Un ostéopathe de 37 ans, Pierre Garitte, a été condamné ce mercredi à 17 ans de réclusion criminelle par la cour criminelle du Bas-Rhin, à Strasbourg. Il était jugé depuis le 1er juin pour huit viols et 23 agressions sexuelles commis sur 29 patientes, avec la circonstance aggravante d'actes commis en abusant de l'autorité que lui conférait sa fonction.
Un comportement de prédateur
L'avocate générale, Agnès Robine, avait requis la peine maximale de 20 ans de réclusion, décrivant un « comportement de prédateur » agissant dans des « circonstances particulièrement détestables ». Ce terme a également été employé par plusieurs victimes présumées. L'accusé, qui comparaissait libre sous contrôle judiciaire, a pris la parole une dernière fois mercredi matin avant que la cour ne se retire pour délibérer.

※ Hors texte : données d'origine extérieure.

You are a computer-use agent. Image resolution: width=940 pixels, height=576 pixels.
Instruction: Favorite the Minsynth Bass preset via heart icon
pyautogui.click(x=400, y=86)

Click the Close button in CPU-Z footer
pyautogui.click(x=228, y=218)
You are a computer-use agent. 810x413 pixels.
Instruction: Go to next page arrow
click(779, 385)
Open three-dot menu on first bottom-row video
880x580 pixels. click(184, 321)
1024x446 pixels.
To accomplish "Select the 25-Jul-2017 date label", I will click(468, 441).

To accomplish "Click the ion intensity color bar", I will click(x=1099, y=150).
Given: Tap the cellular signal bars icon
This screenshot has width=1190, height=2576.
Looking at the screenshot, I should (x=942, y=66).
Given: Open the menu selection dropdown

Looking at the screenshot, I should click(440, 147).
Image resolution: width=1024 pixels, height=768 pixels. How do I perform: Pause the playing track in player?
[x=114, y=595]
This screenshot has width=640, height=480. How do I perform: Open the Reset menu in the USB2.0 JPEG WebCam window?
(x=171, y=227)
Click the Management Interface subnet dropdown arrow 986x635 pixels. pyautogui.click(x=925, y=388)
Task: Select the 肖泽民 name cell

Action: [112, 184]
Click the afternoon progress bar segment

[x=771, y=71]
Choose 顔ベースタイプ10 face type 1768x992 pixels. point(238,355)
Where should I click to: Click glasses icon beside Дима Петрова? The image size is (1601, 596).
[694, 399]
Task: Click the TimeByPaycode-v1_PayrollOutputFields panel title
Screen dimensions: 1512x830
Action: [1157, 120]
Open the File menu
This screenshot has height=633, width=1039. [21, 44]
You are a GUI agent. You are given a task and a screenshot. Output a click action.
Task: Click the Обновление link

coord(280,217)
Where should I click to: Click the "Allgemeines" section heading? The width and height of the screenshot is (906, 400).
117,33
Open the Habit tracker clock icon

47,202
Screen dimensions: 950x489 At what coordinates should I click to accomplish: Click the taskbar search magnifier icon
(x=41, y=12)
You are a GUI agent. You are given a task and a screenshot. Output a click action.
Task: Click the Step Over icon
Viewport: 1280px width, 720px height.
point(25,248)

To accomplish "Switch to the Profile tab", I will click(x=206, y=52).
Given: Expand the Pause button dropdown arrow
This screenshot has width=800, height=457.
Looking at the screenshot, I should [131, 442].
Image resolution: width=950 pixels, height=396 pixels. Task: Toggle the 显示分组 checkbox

Des actes sous couvert de soins
Pierre Garitte est accusé d'avoir touché ou pénétré les parties intimes de ses patientes sans leur consentement, dans son cabinet d'Eschau, en banlieue sud de Strasbourg, sous prétexte de soins ostéopathiques. La première plainte à son encontre remonte à 2018, mais l'enquête n'a réellement débuté qu'avec une plainte pour viol en octobre 2020. En épluchant son répertoire de patientes, les enquêteurs ont identifié d'autres femmes témoignant d'actes répréhensibles.
La défense : « maladresses » et « nul en anatomie »
Tout au long du procès, Pierre Garitte a nié la plupart des pénétrations, affirmant avoir toujours agi dans un but thérapeutique, sans arrière-pensée sexuelle, et en expliquant ses actes aux patientes. « J'ai dû être nul en anatomie », s'est-il défendu, invoquant des « maladresses ». « Je me rends compte que j'ai blessé des gens profondément », a déclaré cet homme barbu, père de deux enfants, qui n'exerce plus aujourd'hui. Son avocat, Yves Sauvayre, a jugé la peine « démesurée », affirmant que son client avait toujours prévenu les patientes.
Des dénégations préoccupantes
L'avocate générale a estimé que les « dénégations » de l'accusé étaient « préoccupantes en termes de récidive ». Deux experts ont évoqué une personnalité « narcissique », tendant à outrepasser les règles ou à renverser la culpabilité. Alors qu'il était déjà sous le coup de plaintes, il faisait signer à ses patients une « lettre de consentement », dans laquelle ils s'engageaient à lui signaler toute « gêne ou incompréhension ».
La dignité des patientes reconnue
Pendant le procès, les anciennes patientes se sont succédé à la barre, tremblantes ou en pleurs, racontant leur sentiment de trahison envers ce soignant en qui elles avaient confiance. Elles ont décrit un mode opératoire similaire : l'ostéopathe mettait sa main contre la leur et la dirigeait vers leurs parties intimes, ou leur glissait, par surprise et sans gants, un ou plusieurs doigts dans le vagin, tout en respirant fort, ce qui a laissé penser à certaines qu'il était excité.
« Je pense que j'ai été utilisée comme un objet sexuel par destination, et il a profité de moi, profité de la confiance qu'on met dans un sachant », a déclaré Caroline, 50 ans, citée sous un prénom d'emprunt. Une autre patiente, Chantal, a dit s'être sentie « salie, dégoûtée ». Lavleen Singh-Bassi, avocate d'une femme qui dénonce un viol commis devant son enfant de cinq ans, a estimé que la justice avait « redonné à toutes ces femmes la légitimité de leur corps et leur dignité ».